25.07.2021 - "Seid das Salz der Erde!" - Predigt zu Matthäus 5,13 am 8. Sonntag nach Trinitatis (Pfr. Fischer)

Gnade sei mit euch und Friede von Gott, unserm Vater und dem Herrn Jesus Christus.

 

Wir hören das Predigtwort aus dem Matthäusevangelium im 5. Kapitel:

(13) Ihr seid das Salz der Erde.
Wenn nun das Salz nicht mehr salzt, womit soll man salzen?
Es ist zu nichts mehr nütze, als dass man es wegschüttet und lässt es von den Leuten zertreten.

Liebe Gemeinde!

In Regensburg steht eine ganz alte, große Waage aus Holz.

Die Größe der Waage täuscht einem zunächst vor, man könne nur sehr große und schwere Lasten wiegen.

Aber ganz im Gegenteil: Es handelt sich um eine Salzwaage, die so genau wie eine Apothekerwaage sein musste.

Es genügt eine leere Zündholzschachtel um die Waage aus dem Gleichgewicht zu bringen.

Salz war im Mittelalter äußerst kostbar.

Die Wichtigkeit des Salzes hat auch Jesus im Blick, wenn er zu seinen Jüngern sagt: Ihr seid das Salz der Erde.

Was meint er damit?

Er spricht den Jüngern damit ein neues Sein zu, eine neue Identität.

Und damit haben die Jünger für die Welt eine große Bedeutung.

=== Materialübersicht ===

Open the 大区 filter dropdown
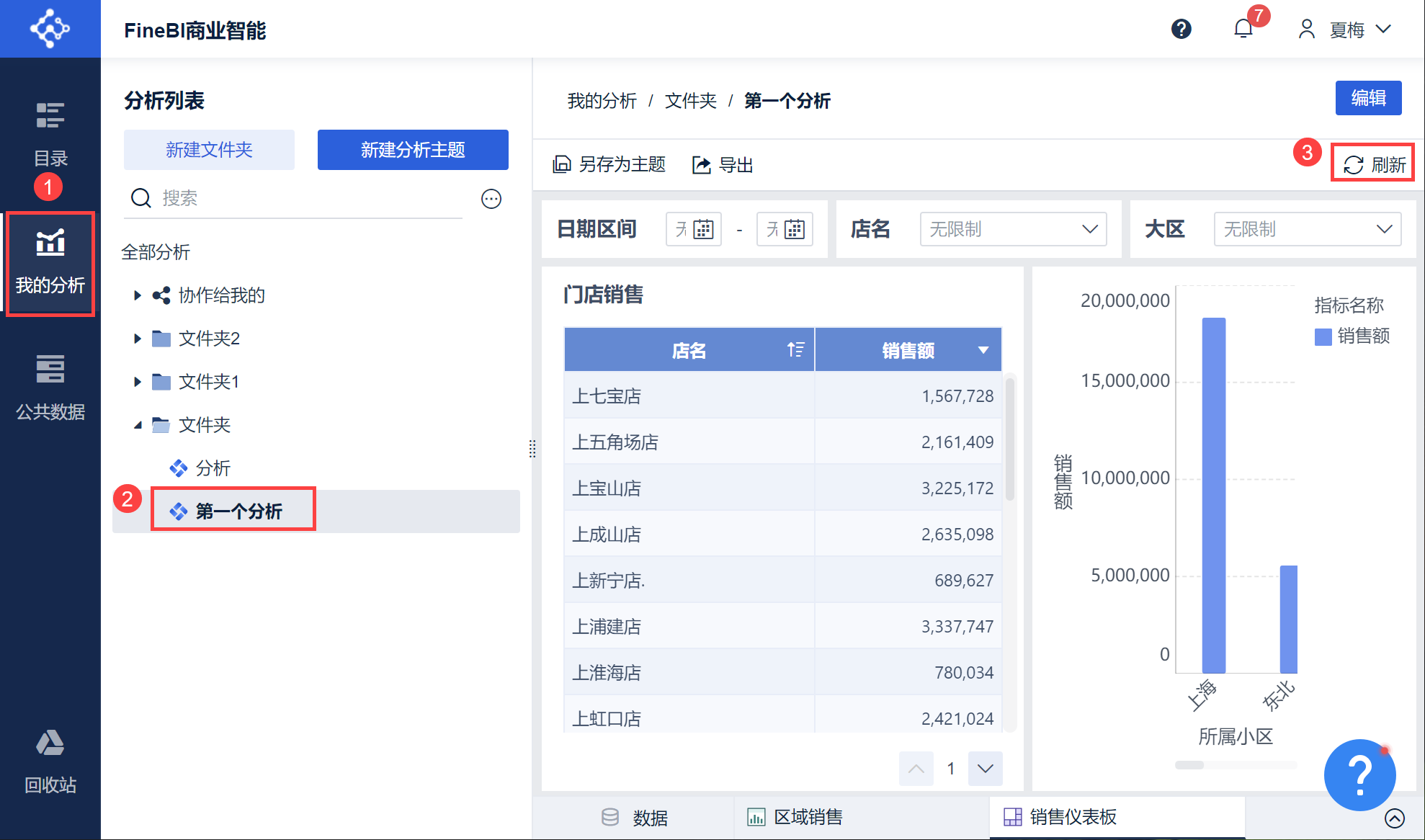Image resolution: width=1425 pixels, height=840 pixels. tap(1306, 230)
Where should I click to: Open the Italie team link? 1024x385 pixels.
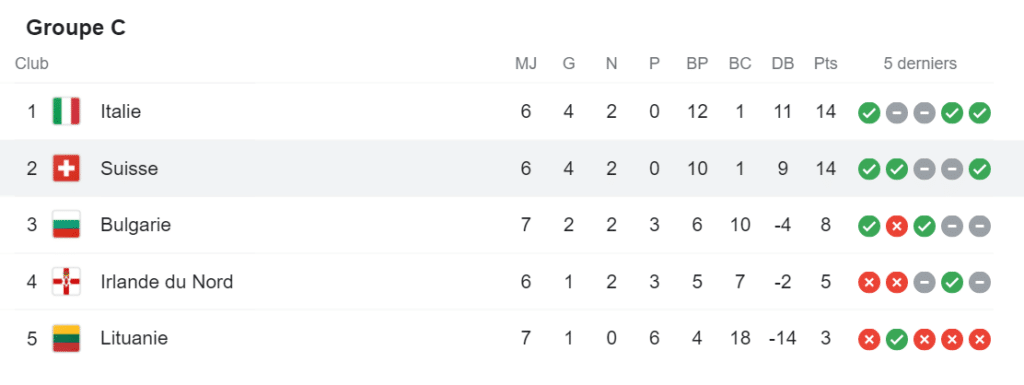[121, 112]
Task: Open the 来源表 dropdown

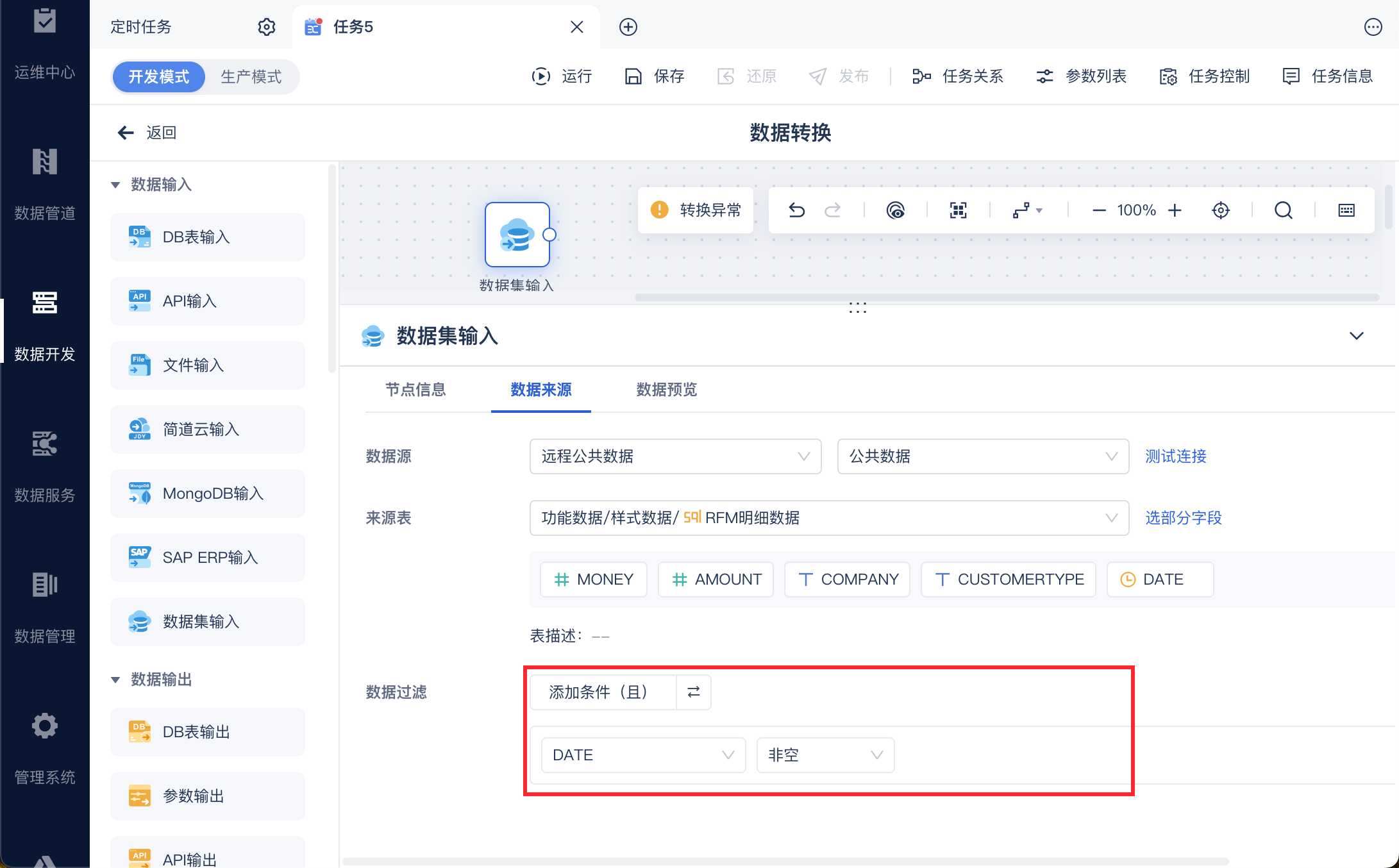Action: click(x=829, y=518)
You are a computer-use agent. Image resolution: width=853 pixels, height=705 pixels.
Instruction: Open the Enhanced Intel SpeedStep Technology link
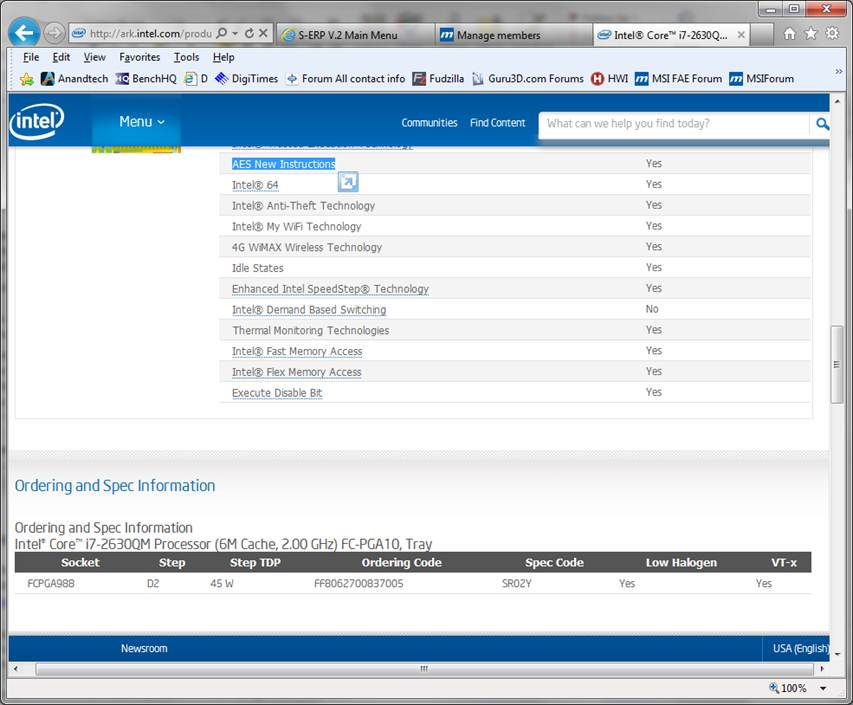(x=330, y=289)
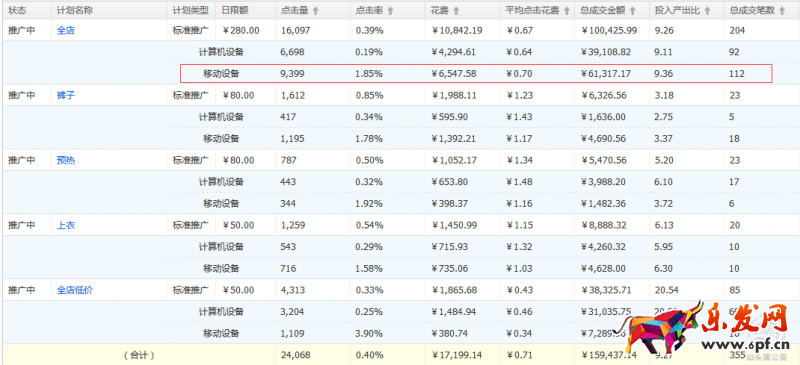Click the 计划类型 column header

point(190,10)
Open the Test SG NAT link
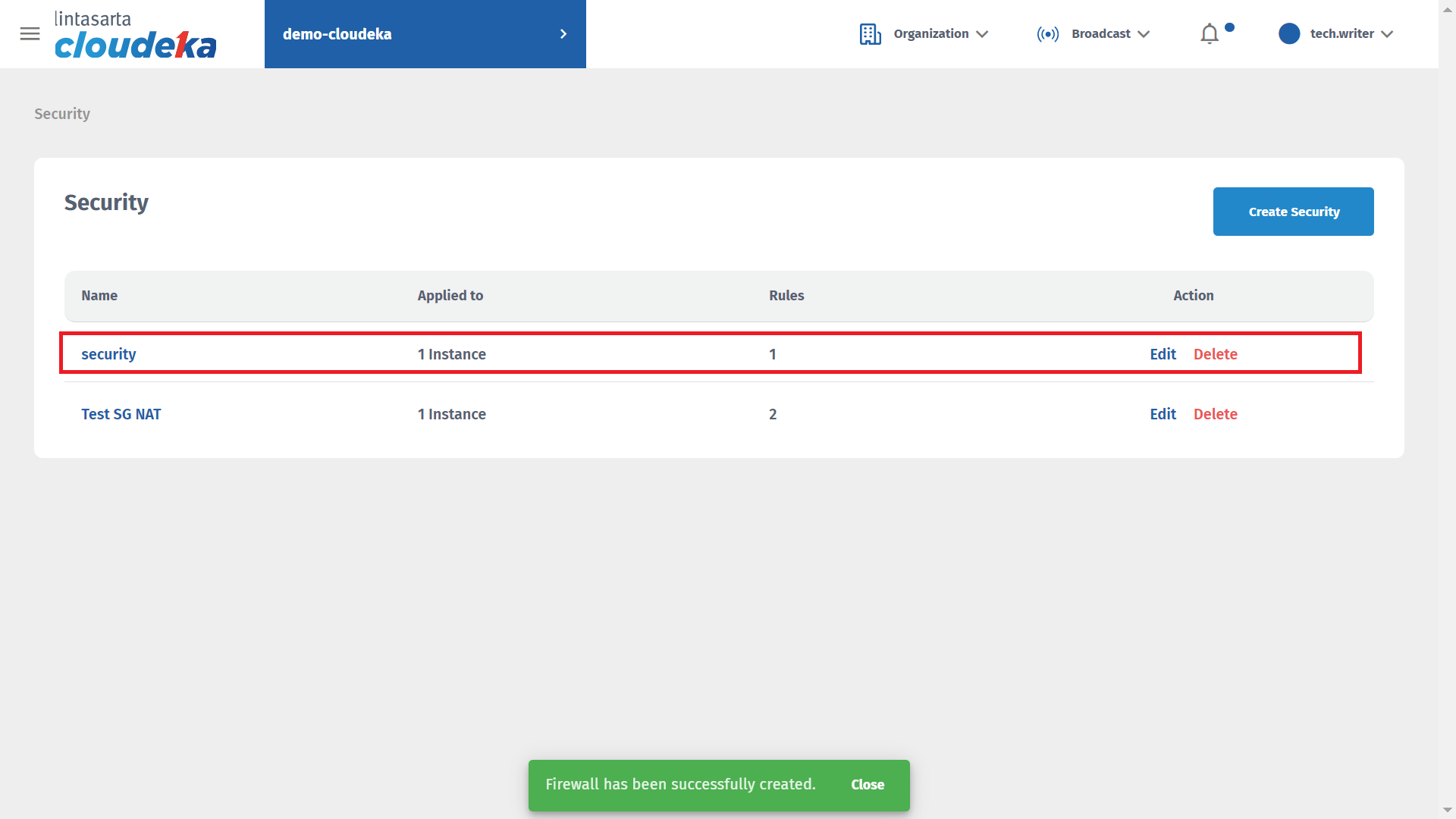 121,414
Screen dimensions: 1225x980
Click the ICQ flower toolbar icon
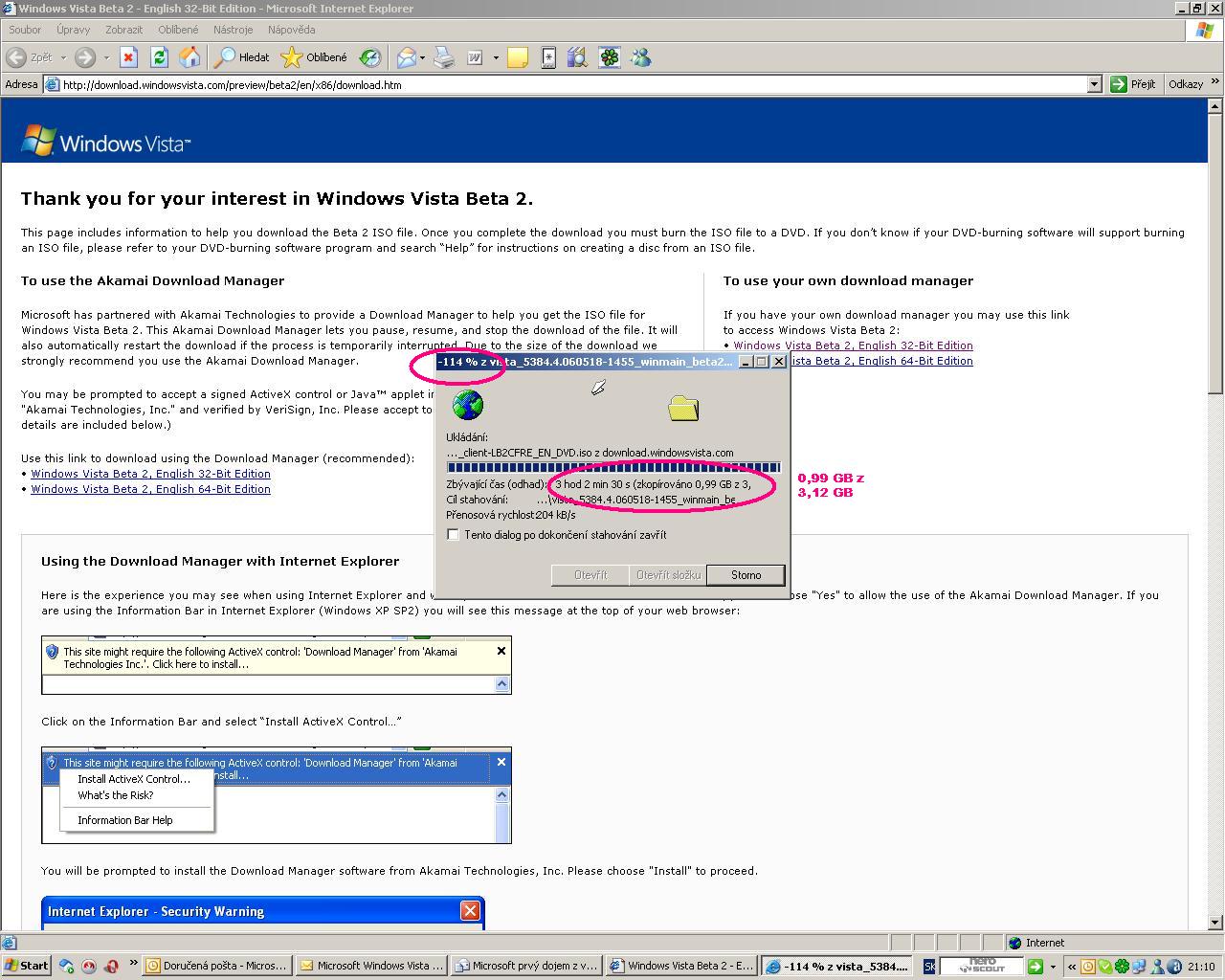pyautogui.click(x=609, y=57)
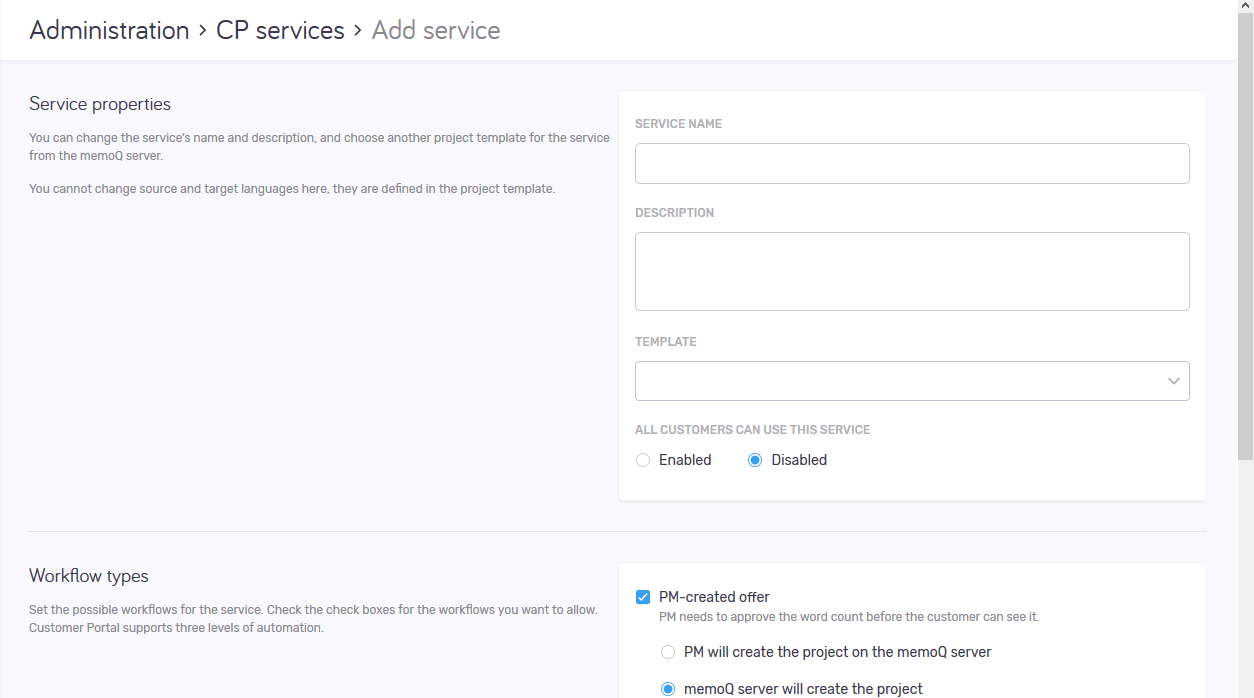Click the TEMPLATE field label
The image size is (1254, 698).
pyautogui.click(x=665, y=342)
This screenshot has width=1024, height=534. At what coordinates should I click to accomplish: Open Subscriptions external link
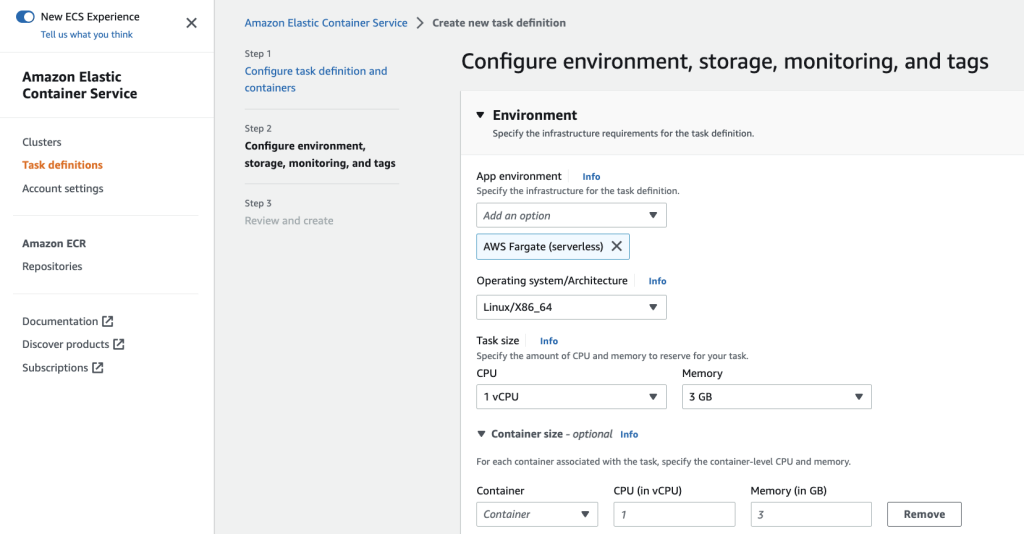pos(62,368)
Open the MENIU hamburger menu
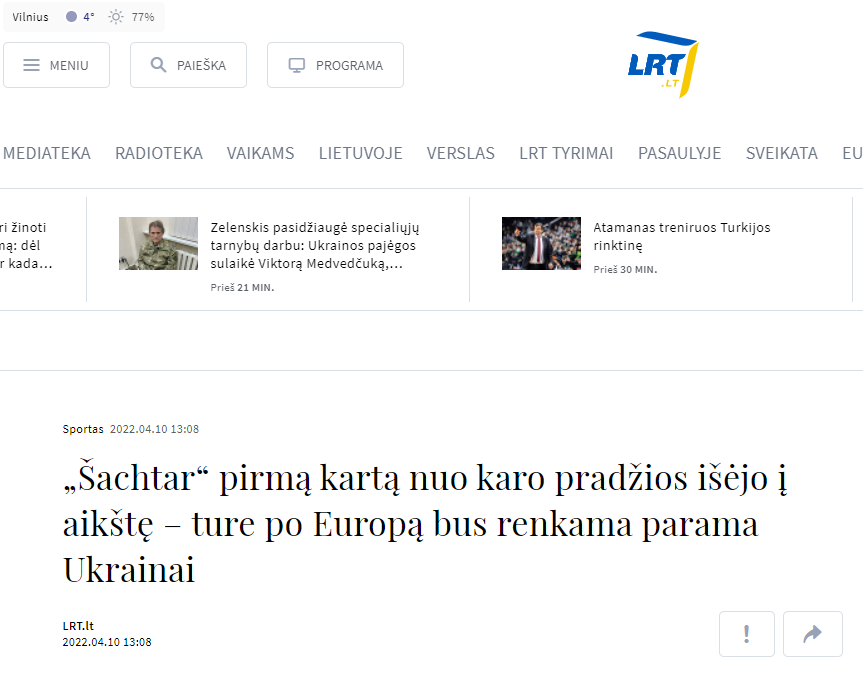Viewport: 863px width, 688px height. pos(56,65)
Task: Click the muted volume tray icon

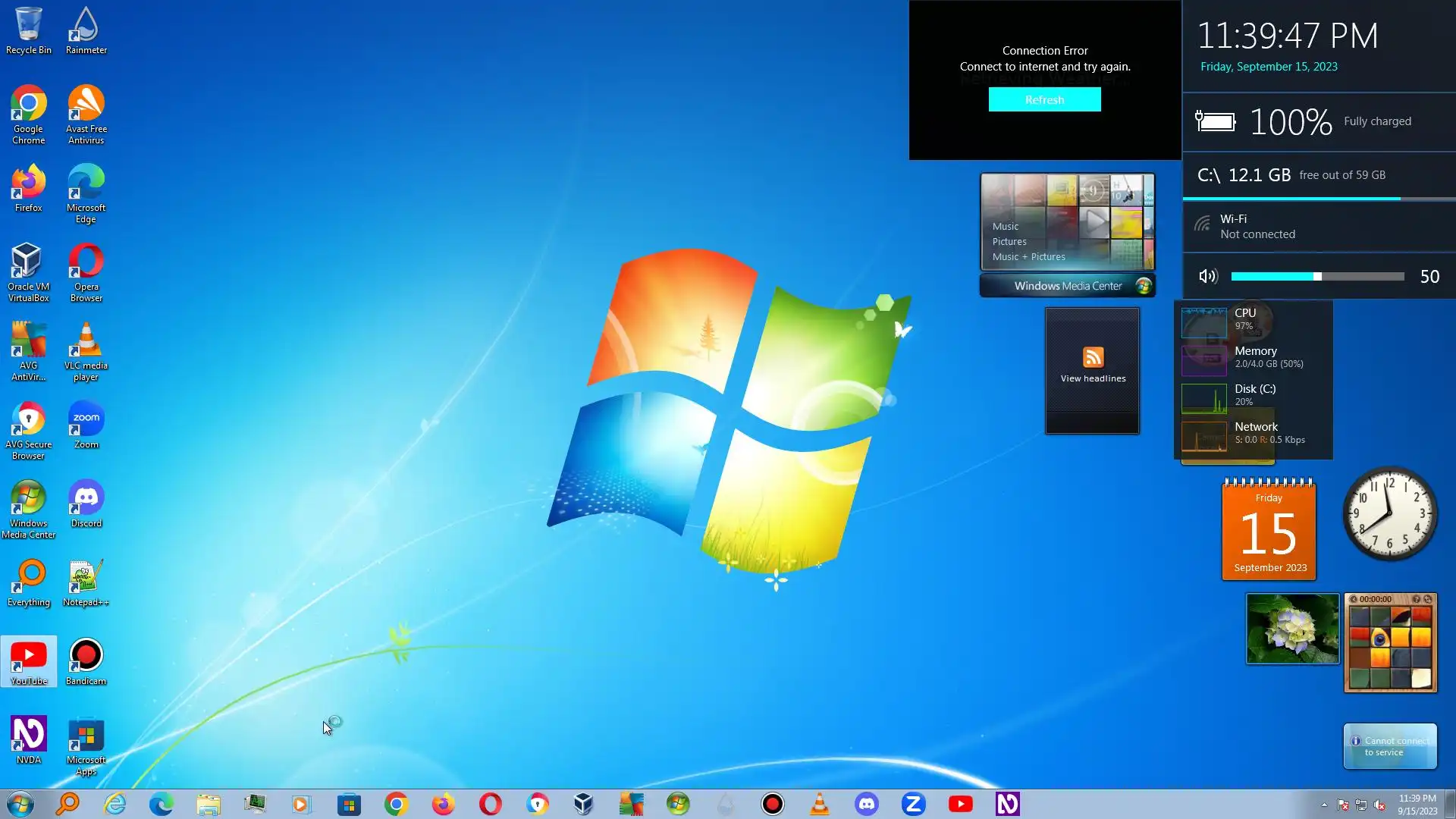Action: click(1379, 805)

=== Aufgaben ===
1) Zähle auf, was die Predigt über die Waage in Regensburg sagt: Alter, Größe, Material und Genauigkeit.
2) Stimmen diese Aussagen mit der Predigt überein? Antworte jeweils mit Ja oder Nein und zitiere die entscheidenden Worte.
(a) Die Waage in Regensburg ist aus Metall.
(b) Salz war im Mittelalter sehr wertvoll.
(c) Das Predigtwort stammt aus dem Lukasevangelium.
3) Fasse die Predigt in zwei Sätzen zusammen.

=== Lösungen ===
1) ganz alt; groß; aus Holz; so genau wie eine Apothekerwaage

2)
(a) Nein: „eine ganz alte, große Waage aus Holz“
(b) Ja: „Salz war im Mittelalter äußerst kostbar.“
(c) Nein: „aus dem Matthäusevangelium im 5. Kapitel“

3) Die Predigt zu Matthäus 5,13 erzählt von einer großen, alten Salzwaage aus Holz in Regensburg, die so genau wie eine Apothekerwaage sein musste; Salz war im Mittelalter äußerst kostbar. Mit dem Satz „Ihr seid das Salz der Erde“ spricht Jesus seinen Jüngern eine neue Identität zu, durch die sie für die Welt eine große Bedeutung haben.